Introduction
This vignette covers how to access the clean and tidy annual UNAIDS
Estimates from GitHub
Releases. The mindthegap
package uses a cleaning
function (munge_edms
) (formerly munge_unaids
)
to process, munge, and tidy the UNAIDS HIV Estimates output from the EDMS database once new estimates are
available annually (around July) and load_unaids
to load
this cleaned data into your session.
Let’s start by loading the mindthegap
package.
Pull clean data from GitHub Releases
When new data are released annually, our team extracts the data from
the UNAIDS database and runs munge_edms
on it to clean and
tidy the dataset, including new variables such as a pepfar
flag to denote whether a country is a PEPFAR country or not and an
estimate_flag
to indicate estimates that are an
approximation (previously contained a “<” or “>”).
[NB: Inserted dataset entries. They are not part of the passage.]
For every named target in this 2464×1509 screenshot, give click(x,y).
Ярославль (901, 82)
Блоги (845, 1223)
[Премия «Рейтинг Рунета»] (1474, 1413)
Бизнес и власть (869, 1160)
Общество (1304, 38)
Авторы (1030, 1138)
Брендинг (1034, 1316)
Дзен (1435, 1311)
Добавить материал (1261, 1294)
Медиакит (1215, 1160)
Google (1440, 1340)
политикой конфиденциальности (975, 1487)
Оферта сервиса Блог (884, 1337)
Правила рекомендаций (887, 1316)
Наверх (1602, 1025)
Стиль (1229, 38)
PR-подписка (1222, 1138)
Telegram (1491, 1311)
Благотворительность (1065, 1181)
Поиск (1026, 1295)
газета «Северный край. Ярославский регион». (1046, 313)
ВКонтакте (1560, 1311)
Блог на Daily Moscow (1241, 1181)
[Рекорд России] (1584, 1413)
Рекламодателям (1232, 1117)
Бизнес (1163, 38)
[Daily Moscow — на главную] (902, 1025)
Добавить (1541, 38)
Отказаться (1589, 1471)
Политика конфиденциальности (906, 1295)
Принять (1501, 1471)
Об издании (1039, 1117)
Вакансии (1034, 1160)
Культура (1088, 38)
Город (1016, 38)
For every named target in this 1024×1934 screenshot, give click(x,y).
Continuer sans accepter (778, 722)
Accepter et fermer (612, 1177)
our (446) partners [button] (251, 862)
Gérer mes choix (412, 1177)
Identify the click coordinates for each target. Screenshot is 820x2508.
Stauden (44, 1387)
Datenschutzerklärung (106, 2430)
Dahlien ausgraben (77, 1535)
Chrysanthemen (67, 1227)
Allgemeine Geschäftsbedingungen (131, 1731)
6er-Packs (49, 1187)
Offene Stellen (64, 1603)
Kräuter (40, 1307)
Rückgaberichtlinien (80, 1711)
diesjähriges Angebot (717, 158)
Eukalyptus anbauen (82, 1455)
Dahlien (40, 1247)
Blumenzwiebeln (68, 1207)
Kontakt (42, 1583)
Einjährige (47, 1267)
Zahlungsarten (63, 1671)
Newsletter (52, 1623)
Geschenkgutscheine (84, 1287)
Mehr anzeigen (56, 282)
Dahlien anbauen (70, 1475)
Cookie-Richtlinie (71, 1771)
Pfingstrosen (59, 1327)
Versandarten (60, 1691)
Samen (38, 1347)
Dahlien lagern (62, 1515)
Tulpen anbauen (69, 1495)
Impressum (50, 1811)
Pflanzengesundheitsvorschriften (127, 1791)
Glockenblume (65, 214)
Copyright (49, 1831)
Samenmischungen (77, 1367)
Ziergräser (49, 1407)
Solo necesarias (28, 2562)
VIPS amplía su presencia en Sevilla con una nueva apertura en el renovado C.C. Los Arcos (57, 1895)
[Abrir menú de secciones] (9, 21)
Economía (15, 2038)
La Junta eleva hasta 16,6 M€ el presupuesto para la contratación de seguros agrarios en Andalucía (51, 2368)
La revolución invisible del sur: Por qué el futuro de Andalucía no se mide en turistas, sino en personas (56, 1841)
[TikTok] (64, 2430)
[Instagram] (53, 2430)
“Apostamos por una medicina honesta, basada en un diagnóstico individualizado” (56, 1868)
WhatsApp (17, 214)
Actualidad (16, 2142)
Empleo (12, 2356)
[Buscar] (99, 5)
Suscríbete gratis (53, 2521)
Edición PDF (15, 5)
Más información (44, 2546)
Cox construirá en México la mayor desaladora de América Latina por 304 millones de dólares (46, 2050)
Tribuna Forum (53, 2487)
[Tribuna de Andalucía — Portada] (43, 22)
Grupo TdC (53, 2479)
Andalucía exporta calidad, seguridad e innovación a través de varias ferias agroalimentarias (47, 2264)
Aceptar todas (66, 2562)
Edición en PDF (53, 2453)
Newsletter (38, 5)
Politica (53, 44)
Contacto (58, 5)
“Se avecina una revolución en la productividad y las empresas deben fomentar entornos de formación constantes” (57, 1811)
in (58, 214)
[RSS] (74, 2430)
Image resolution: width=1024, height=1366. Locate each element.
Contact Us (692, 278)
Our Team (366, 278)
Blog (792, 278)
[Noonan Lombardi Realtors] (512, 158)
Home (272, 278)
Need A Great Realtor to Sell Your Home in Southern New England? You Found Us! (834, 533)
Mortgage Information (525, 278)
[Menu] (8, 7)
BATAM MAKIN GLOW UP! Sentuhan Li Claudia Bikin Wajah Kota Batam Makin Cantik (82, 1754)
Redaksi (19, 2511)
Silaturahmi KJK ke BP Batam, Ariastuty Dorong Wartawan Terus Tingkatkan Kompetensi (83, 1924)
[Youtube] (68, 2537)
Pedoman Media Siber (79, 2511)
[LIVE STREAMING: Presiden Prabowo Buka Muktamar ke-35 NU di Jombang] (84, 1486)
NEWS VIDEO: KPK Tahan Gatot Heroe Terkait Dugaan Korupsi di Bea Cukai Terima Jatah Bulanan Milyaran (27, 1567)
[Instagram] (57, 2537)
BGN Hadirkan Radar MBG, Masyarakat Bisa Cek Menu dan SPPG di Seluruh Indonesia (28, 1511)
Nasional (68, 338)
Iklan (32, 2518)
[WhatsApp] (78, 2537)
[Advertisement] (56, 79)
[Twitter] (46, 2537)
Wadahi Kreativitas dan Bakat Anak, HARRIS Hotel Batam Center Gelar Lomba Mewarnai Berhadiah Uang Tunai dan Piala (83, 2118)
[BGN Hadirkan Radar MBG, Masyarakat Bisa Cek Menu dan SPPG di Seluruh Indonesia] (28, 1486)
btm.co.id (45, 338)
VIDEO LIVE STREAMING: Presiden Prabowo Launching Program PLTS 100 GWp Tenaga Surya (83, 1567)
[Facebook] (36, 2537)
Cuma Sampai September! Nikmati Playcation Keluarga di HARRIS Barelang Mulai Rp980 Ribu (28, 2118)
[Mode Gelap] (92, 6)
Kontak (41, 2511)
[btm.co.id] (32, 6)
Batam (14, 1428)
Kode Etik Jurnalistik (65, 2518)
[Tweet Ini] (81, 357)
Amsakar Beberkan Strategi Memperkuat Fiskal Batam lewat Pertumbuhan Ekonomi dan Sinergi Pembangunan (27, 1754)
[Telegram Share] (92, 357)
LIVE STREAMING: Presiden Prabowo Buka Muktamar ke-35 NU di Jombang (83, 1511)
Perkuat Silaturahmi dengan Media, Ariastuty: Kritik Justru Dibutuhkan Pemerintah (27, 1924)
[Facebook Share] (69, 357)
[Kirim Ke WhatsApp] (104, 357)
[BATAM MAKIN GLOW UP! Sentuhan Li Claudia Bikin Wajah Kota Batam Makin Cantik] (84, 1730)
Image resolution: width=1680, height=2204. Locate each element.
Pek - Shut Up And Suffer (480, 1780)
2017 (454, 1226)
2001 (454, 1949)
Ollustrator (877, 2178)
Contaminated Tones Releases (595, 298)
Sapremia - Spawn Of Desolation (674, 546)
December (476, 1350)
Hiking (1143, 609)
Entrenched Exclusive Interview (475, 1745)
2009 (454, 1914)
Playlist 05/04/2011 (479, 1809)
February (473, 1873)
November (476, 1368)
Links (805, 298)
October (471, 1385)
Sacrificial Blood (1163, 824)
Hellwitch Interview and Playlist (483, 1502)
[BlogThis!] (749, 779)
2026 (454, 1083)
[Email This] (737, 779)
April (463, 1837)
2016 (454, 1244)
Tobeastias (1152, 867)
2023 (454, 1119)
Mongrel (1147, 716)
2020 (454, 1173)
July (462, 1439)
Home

In order to
make this data accessible outside of R and cut down on the processing
time, we uploaded the clean UNAIDS data to the package
releases; users can easily access this data by running
load_unaids
with R or directly downloading the data
file.
To use load_unaids
, the user just needed to specify
whether they want to return all countries or just PEPFAR ones
(pepfar_only = TRUE
), the default.
df_unaids <- load_unaids(pepfar_only = TRUE)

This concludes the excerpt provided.